The CCR5 receptor-based mechanism of action of 873140, a potent allosteric noncompetitive HIV entry inhibitor.

4-{[4-({(3 R )-1-Butyl-3-[(R)-cyclohexyl(hydroxy)methyl]-2,5dioxo-1,4,9-triazaspiro[5.5]undec-9-yl}methyl)phenyl]oxy}benzoic acid hydrochloride (873140) is a potent noncompetitive allosteric antagonist of the CCR5 receptor (p K B = 8.6 ± 0.07; 95% CI, 8.5 to 8.8) with concomitantly potent antiviral effects for HIV-1. In this article, the receptor-based mechanism of action of 873140 is compared with four other noncompetitive allosteric antagonists of CCR5. Although ( Z )-(4-bromophenyl){1′-[(2,4-dimethyl-1-oxido-3-pyridinyl)carbonyl]-4′-methyl-1,4′-bipiperidin-4-yl}methanone O- ethyloxime (Sch-C; SCH 351125), 4,6-dimethyl-5-{[4-methyl-4-((3 S )-3-methyl-4-{(1 R )-2-(methyloxy)-1-[4-(trifluoromethyl)phenyl]ethyl}-1-piperazinyl)-1-piperidinyl]carbonyl}pyrimidine (Sch-D; SCH 417,690), 4,4-difluoro- N -((1 S )-3-{(3- endo )-3-[3-methyl-5-(1-methylethyl)-4 H -1,2,4-triazol-4-yl]-8-azabicyclo[3.2.1]oct-8-yl}-1-phenyl-propyl)cyclohexanecarboxamide (UK-427,857), and N , N -dimethyl- N -[4-[[[2-(4-methylphenyl)-6,7-dihydro-5 H -benzocyclo-hepten-8-yl]carbonyl]amino]benzyl]tetrahydro-2 H -pyran-4-aminium chloride (TAK779) blocked the binding of both chemokines 125 I-MIP-1α (also known as 125 I-CCL3, 125 I-LD78) and 125 I-RANTES ( 125 I-CCL5), 873140 was an ineffectual antagonist of 125 I-RANTES (regulated on activation normal T cell expressed and secreted) binding (but did block binding of 125 I-MIP-1α).

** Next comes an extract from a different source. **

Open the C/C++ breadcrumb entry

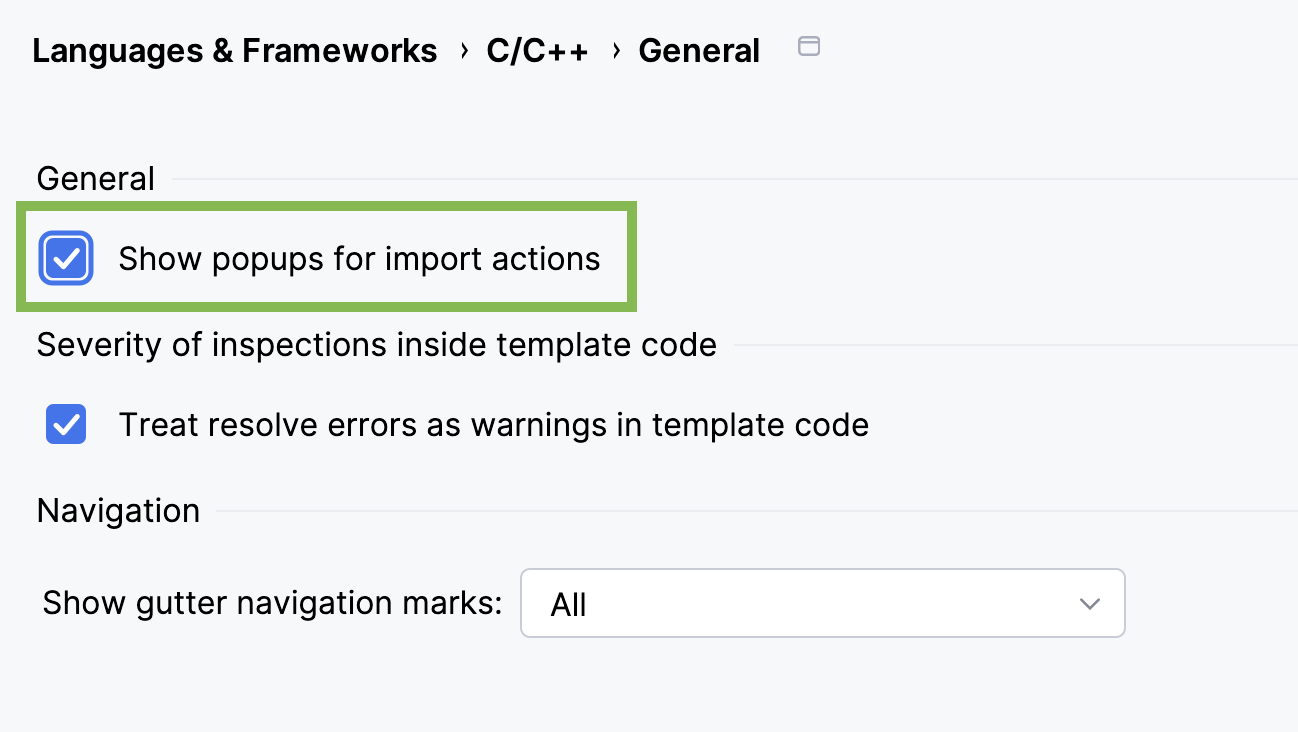click(537, 50)
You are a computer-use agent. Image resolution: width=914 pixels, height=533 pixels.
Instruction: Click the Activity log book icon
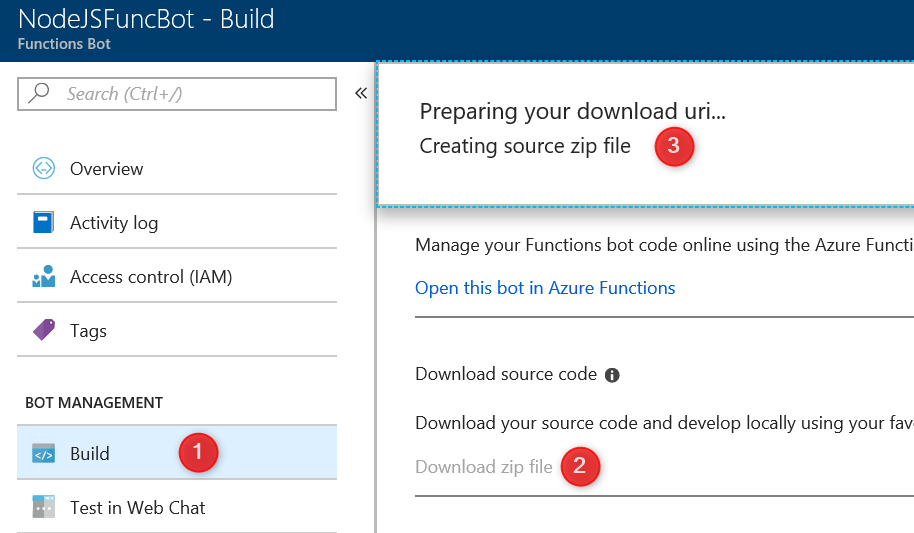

Furthermore, 873140 blocked the calcium response effects of CCR5 activation by CCL5 (RANTES) (as did the other antagonists), indicating a unique divergence of blockade of function and binding with this antagonist. The antagonism of CCR5 by 873140 is saturable and probe-dependent, consistent with an allosteric mechanism of action. The blockade of CCR5 by 873140 was extremely persistent with a rate constant for reversal of - 1 ( t 1/2 > 136 h). Coadministration studies of 873140 with the four other allosteric antagonists yielded data that are consistent with the notion that all five of these antagonists bind to a common allosteric site on the CCR5 receptor. Although these ligands may have a common binding site, they do not exert the same allosteric effect on the receptor, as indicated by their differential effects on the binding of 125 I-RANTES. This idea is discussed in terms of using these drugs sequentially to overcome HIV viral resistance in the clinic.